You can read more about the H7N9 outbreak in our bird flu in China article.
Fortunately, there have been far fewer H7N9 bird flu cases each winter since the initial outbreak in 2013, but Shanghai expats should keep alert to bird flu updates.
Some very good news regarding H7N9 Bird Flu was announced in Hangzhou, Zhejiang Province on October 26th, 2013.
A new vaccine was successfully developed by a group of researchers from several institutes including the School of Medicine of Zhejiang University, Hong Kong University, Chinese Center for Disease Control and Prevention, the China National Institute for Food and Drug Control, and the Chinese Academy of Medical Sciences.
According to Shu Yuelong, director of the Chinese National Influenza Center and the WHO Collaborating Center for Reference and Research on Influenza, this is the first influenza vaccine developed by Chinese scientists.
Reports posted on the website of the New England Journal of Medicine on November 13th, 2013 also describe US based Novavax having successfully created antibodies in over 80 percent of people tested with its new H7N9 vaccine.
Then, on November 14th it was reported that the Swiss
pharmaceutical company Novartis achieved an 85 percent immune response
in 400 people in early tests of its H7N9 Bird Flu vaccine.
It remains to be seen, however, how long it will take for these vaccines to come to market.
As this strain of Bird Flu
has not yet spread widely it is doubtful mass inoculation will
be required, so this could affect manufacturers’ willingness to
produce the vaccine in large quantities.
By the beginning of December 2013, a total of 140 people had been confirmed to have been infected with H7N9, of which 45 died, representing a fatality rate of about 32 per cent.
No cases had been reported at the time in other countries, but one person from Taiwan tested positive after returning from Mainland China earlier in the year, in addition to a case in Hong Kong.

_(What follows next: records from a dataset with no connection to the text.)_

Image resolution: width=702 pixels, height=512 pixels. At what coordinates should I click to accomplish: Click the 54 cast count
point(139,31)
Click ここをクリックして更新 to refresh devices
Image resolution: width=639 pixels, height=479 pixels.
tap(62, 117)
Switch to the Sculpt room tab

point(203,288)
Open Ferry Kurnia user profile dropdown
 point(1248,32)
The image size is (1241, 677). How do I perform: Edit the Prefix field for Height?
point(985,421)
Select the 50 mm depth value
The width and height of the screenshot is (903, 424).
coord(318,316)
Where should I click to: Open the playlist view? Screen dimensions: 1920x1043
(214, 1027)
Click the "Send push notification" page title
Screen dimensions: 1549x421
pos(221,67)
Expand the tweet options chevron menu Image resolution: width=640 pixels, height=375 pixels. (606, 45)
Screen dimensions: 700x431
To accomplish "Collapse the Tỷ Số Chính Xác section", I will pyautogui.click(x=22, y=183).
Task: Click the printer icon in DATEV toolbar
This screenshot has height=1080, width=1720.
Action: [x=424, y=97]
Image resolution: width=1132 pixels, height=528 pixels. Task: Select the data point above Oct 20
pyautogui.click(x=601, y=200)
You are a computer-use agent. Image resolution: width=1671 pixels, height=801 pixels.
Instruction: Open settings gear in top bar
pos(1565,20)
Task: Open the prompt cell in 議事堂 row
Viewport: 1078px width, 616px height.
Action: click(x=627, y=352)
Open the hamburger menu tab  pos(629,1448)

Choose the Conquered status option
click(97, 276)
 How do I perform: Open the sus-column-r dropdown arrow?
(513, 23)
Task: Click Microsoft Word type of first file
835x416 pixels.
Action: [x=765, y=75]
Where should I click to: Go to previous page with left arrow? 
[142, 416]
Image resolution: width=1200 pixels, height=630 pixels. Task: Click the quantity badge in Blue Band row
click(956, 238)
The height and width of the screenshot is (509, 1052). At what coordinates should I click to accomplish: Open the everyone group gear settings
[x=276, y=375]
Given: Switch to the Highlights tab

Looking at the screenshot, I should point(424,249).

Taiwan medical authorities were working on a bird flu vaccine, which they hoped to have ready by the summer of 2014 for mass production.
On December 2, 2013, the Shanghai Daily reported that the Shanghai Agricultural Commission and the Shanghai Commerce Commission ordered the temporary closure of all live poultry markets from January 31, 2014, the first day of the Chinese New Year, until April 30th.
The closure of Shanghai Live Poultry markets proved very effective during the Spring 2013 H7N9 Bird Flu outbreak and has been repeated in each Chinese New Year holiday since.
The Lancet medical journal reported that their closure in Shanghai and Hangzhou rapidly reduced the average daily number of infections by 99 percent. This ban was lifted in June 2013 and despite the many changes adopted by the Sanjiaodi Live Poultry market, the cities largest, including separating the live poultry from customers, it will be temporarily close again.
Previously the Shanghai government had
said that such markets will eventually be permanently closed, but this
new measure states that such temporary closures around Chinese New year
will be enforced for the next five years, so it is clear a permanent
banning of live poultry sales in Shanghai is not yet fully supported.
In Taiwan, after the emergence of the H7N9 Bird Flu virus, the government imposed a ban on the killing of live poultry in traditional markets as of May 17th, 2013.
Market vendors can now only sell poultry supplied from one of Taiwan’s 79 approved slaughterhouses, and no longer are allowed to kill birds themselves for sale.